A year ago, Sis Bates didn’t know if she’d be playing at all anytime soon. The COVID-19 pandemic had canceled the Washington softball season in the spring, and there were questions if there would be a college sports season in 2020-21.
Now, she’s in the midst of a professional career, alongside four other former Huskies as a part of Athletes Unlimited.
“It’s been pretty hectic,” Bates said. “It’s felt like a whirlwind. But just being here and being settled in here, and competing every day like we have, I feel like I’m learning the routine. I’m a total nerd for softball, every day here has been the best.”
Athletes Unlimited is a women’s sports organization that has put on professional seasons in lacrosse, volleyball and softball. Late August was the start of its second softball season, where they are playing a five-week campaign in Rosemont, Illinois.
Victoria Hayward and Ali Aguilar were fresh off the Olympics in Tokyo when the season began. Along with Bates, Courtney Gano, and Taran Alvelo, they make up the Washington alums in the pro ranks.
That the option is there at all is a far cry from the uncertain landscape Bates pondered while with the Huskies.
“I really appreciate how (the league) is made for us by us,” Bates said. “I really love that, so being a part of this second season, I feel such a strong connection with the people.”
National Pro Fastpitch had been the only non-Olympics post-college option for softball players since 2004. After losing two seasons to COVID-19, it ceased operation, but even before then had its struggles with team relocations and departures. Several elite players didn’t play for the league, instead participating with barnstorming clubs.
Athletes Unlimited has been unifying across those league lines, and the former Huskies players have appreciated the league’s mission.
“It’s really one big community,” Aguilar said. “You get a chance to play with every single one of the 60 athletes, and I think that’s my favorite part. We’re like on the same team always.”

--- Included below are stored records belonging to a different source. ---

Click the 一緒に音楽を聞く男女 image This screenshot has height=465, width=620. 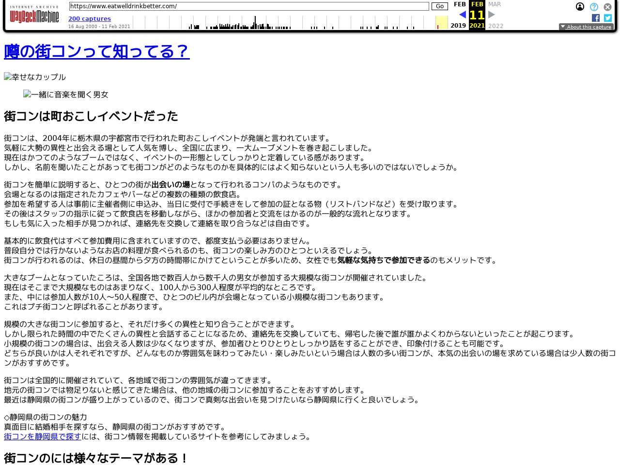(x=66, y=94)
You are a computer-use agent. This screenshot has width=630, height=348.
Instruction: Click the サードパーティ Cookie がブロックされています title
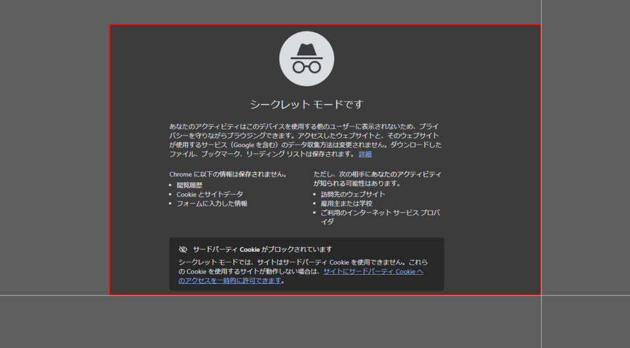point(262,249)
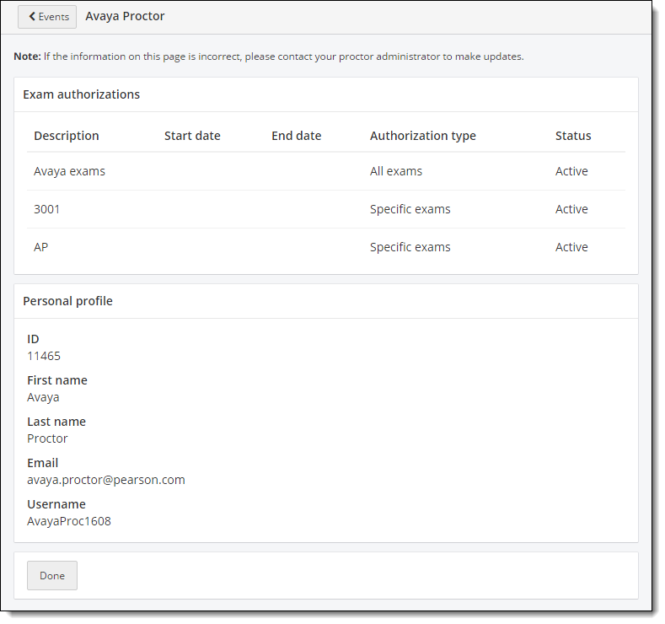Click the username AvayaProc1608
This screenshot has width=665, height=624.
pos(69,521)
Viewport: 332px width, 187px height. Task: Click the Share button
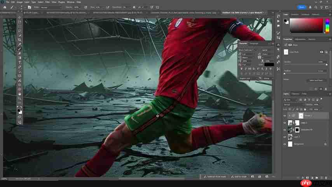click(x=302, y=7)
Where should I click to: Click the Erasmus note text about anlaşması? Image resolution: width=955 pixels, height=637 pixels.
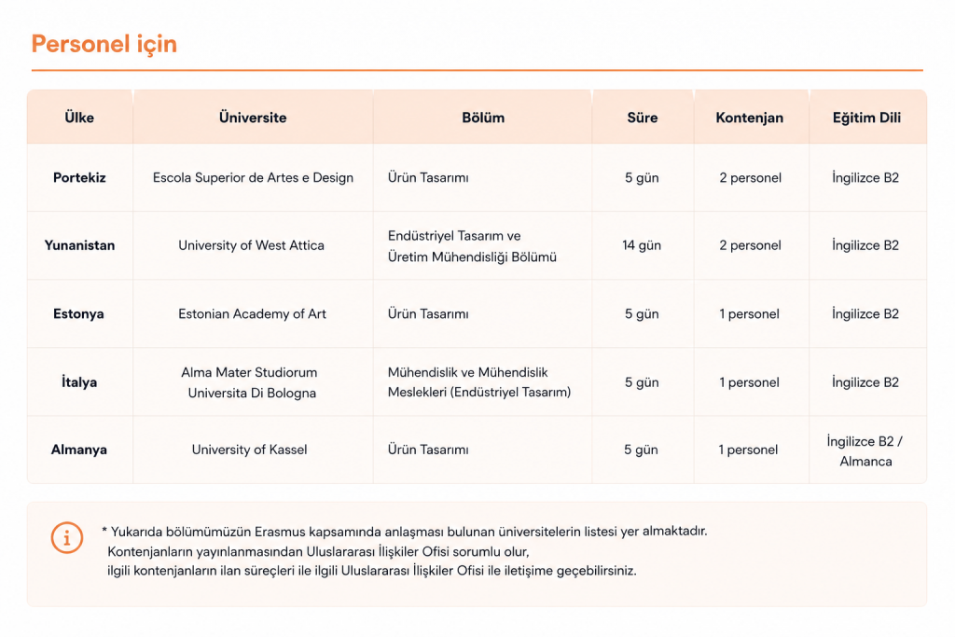coord(405,532)
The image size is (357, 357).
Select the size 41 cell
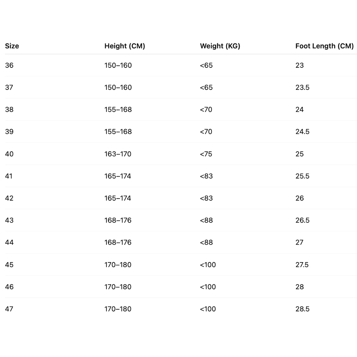click(x=9, y=176)
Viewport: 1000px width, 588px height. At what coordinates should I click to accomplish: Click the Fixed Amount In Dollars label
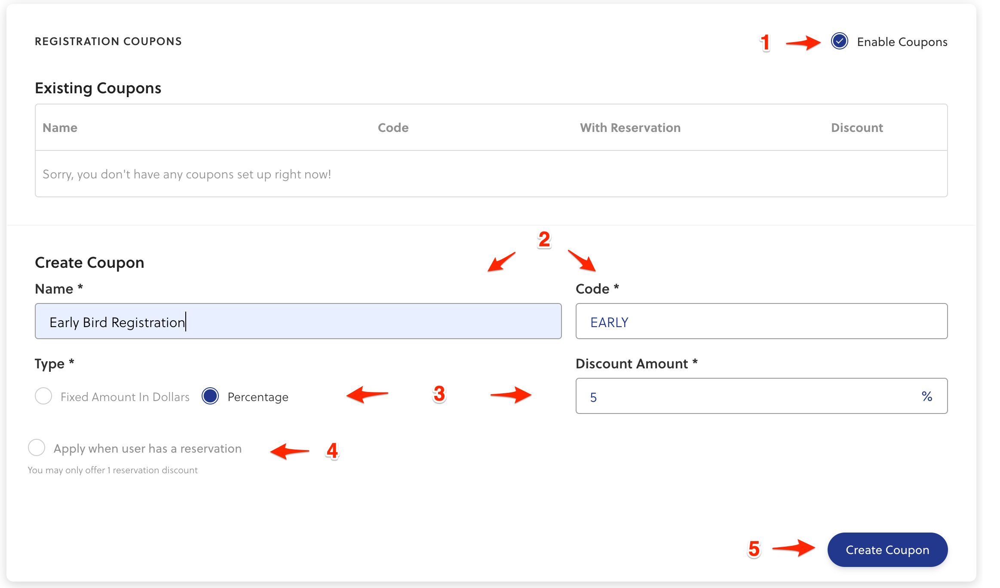click(x=125, y=397)
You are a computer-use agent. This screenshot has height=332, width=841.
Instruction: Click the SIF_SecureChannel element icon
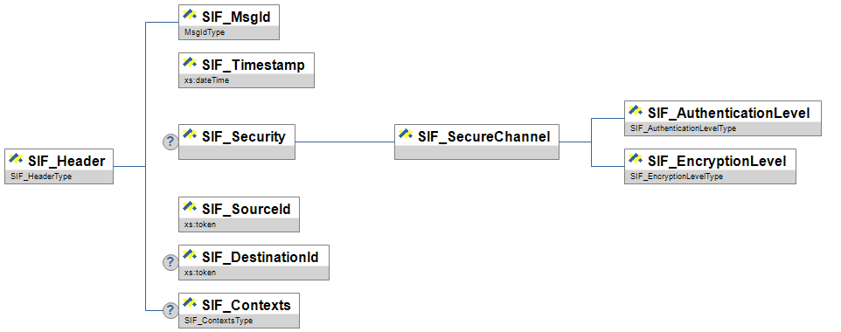point(406,135)
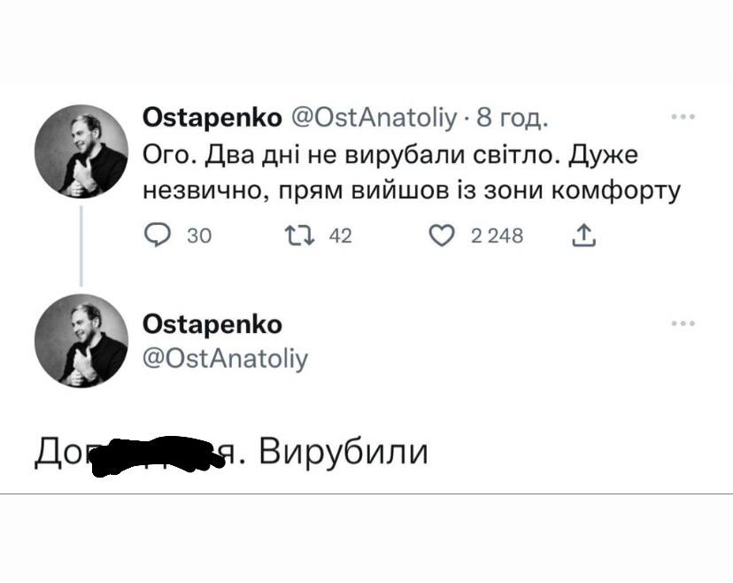733x583 pixels.
Task: Click the reply icon on Ostapenko's tweet
Action: pos(158,235)
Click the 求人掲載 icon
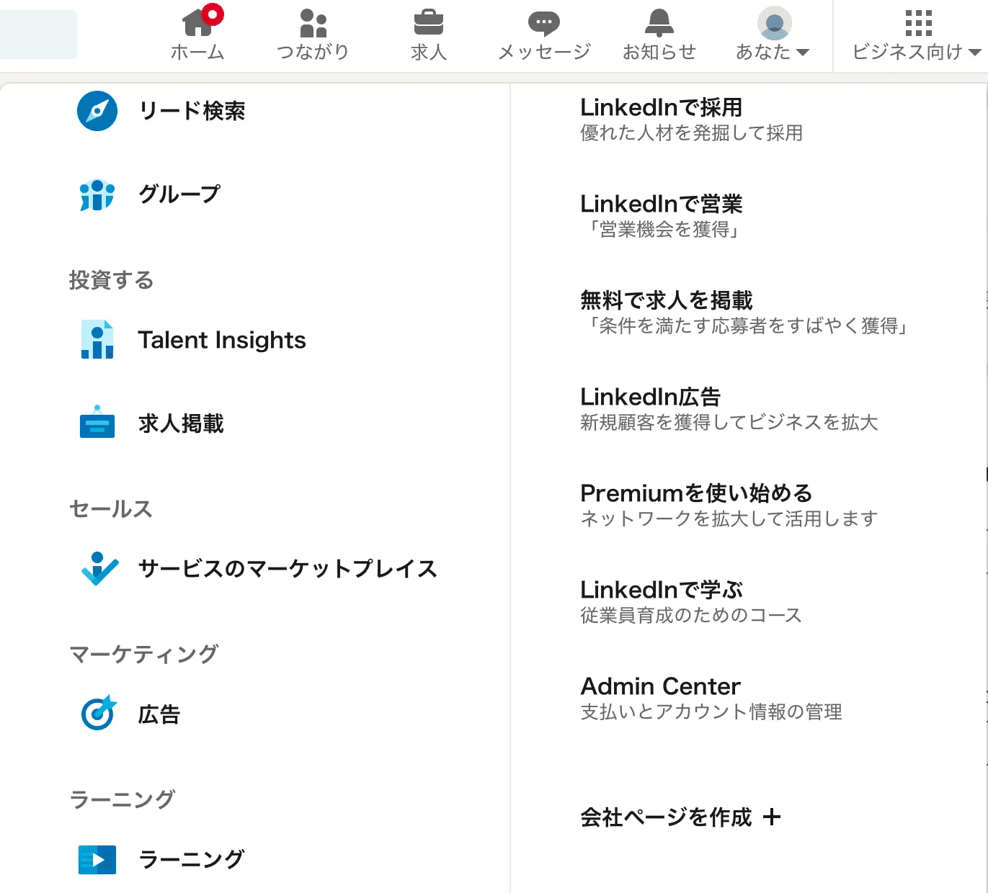The width and height of the screenshot is (988, 893). [97, 423]
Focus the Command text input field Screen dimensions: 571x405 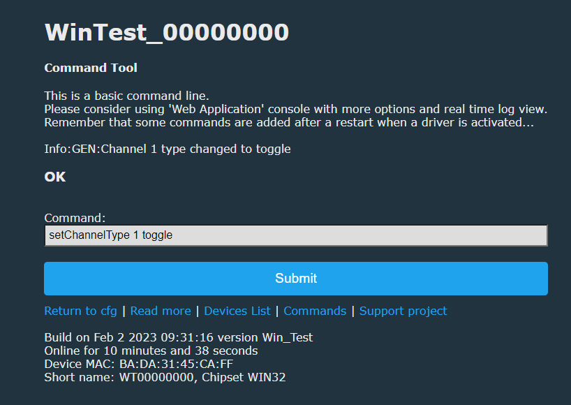296,235
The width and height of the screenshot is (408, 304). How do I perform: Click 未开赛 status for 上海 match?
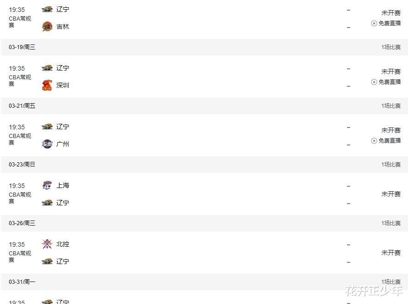[391, 194]
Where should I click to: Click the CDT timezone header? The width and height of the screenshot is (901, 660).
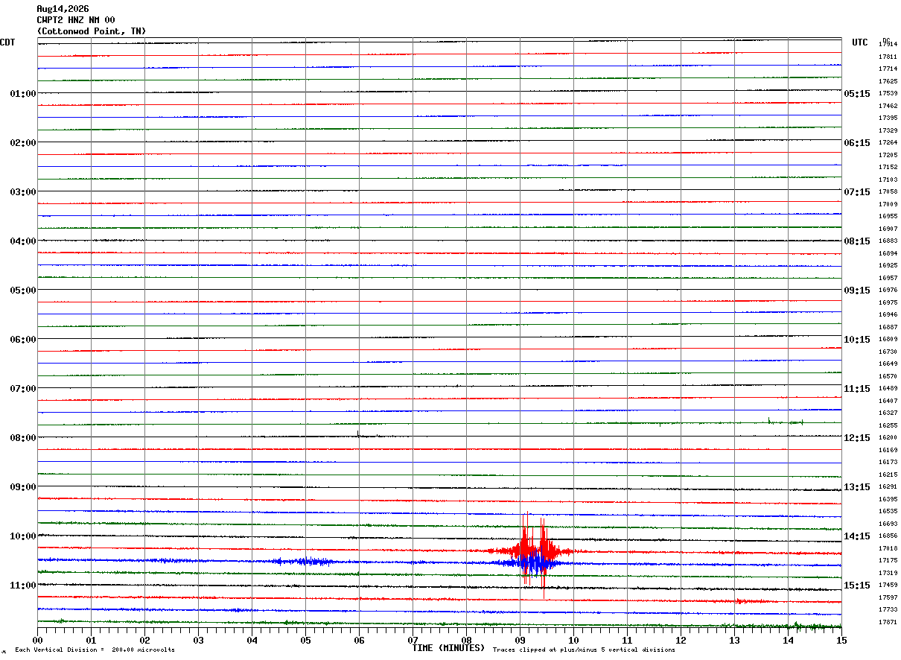click(x=7, y=42)
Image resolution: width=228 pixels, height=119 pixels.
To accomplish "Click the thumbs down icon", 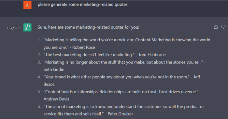I will click(223, 27).
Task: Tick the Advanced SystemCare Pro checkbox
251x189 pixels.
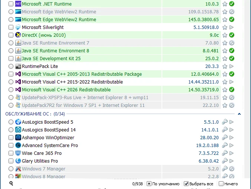Action: 11,146
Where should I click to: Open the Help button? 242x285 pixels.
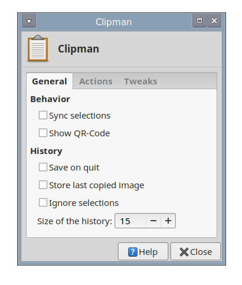pos(143,251)
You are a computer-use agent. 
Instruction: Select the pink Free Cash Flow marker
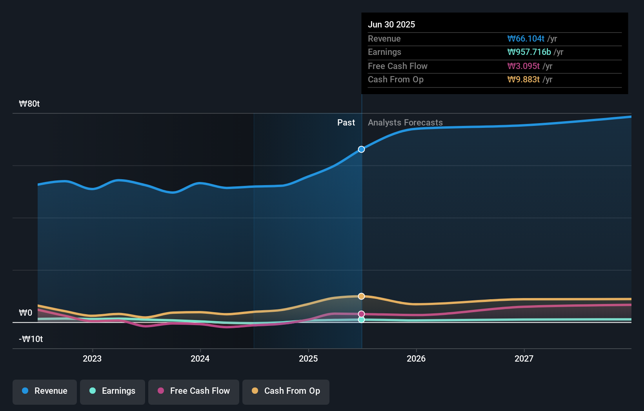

Hayward and Aguilar just returned from the Olympics, where Aguilar and USA captured silver and Canada took bronze behind Hayward. Getting back and performing well in the second season of AU softball held another special importance for them.
“The Olympics are a great experience,” said Hayward, an outfielder. “We didn’t achieve the goal we set out for, but super grateful for the experience and loved every minute of it. Now we’re entering a phase that’s a transitional time. Navigating this to be a better softball player for me, rather than the last year trying to be a better player for my teammates with Canada.”
The AU format is unique from other professional sports leagues. There are no designated teams, with a draft every Tuesday to determine the rosters for the week of games. Captains choose their teams, and they garner points — along with the individual players — based on their stats and team wins.
Entering the third week, Hayward ranks 15th in the league with 554 points. Bates is 26th, Aguilar 29th and Alvelo 56th. Gano ranks 39th.
“I’m finally able to see this together, and it shows us how strong our connections are and deeper than just the sport itself,” said Alvelo, a pitcher. “This year for all of us, it’s amazing to finally get o the field.”
Washington has historically been an excellent program. Alvelo was a part of three squads to make consecutive Women’s College World Series appearances, and Hayward played in the 2014 WCWS. Aguilar, a shortstop, has one of the most storied careers in program history.
Bates also went to three consecutive WCWS and has been lauded as one of the best defensive shortstops in the history of the sport at the college level.
She became a legend at Washington quickly, leading the conference in triples as a freshman and garnering 200 hits in her first three seasons.
It’s the last year, which, is true of every college athlete, that stalled Bates’ roll. She was hitting .529 in 15 games when the season was called short.
In the 2021 season, her last with the Huskies, she became the program’s all-time hits leader and was sixth in doubles. After losing the sport for so long, she has an even greater appreciation now at the pro level.
“I really appreciate how this is player-run,” Bates said. “Being a part of this season, I really cherish that and just playing again.”
Each of the Huskies in Athletes Unlimited was a part of building up the reputation of the program, and feels a responsibility to do the same in a new professional home. Softball’s landscape has been changing for more than two decades, and just where college players can go next has always been a question mark.
Now it’s AU’s turn in the spotlight, and at least for the group of former Huskies, it represents their connection to the sport.
“Playing for Washington, there’s such a passion and pride, representing that school and everyone before you,” Hayward said. “You’re very connected to that and never think you’ll experience that connection again. I had other professional experiences without that. I think understanding the mission of AU, you feel a community.
“The piece of me that wanted to go to Washington, I feel that investment here.”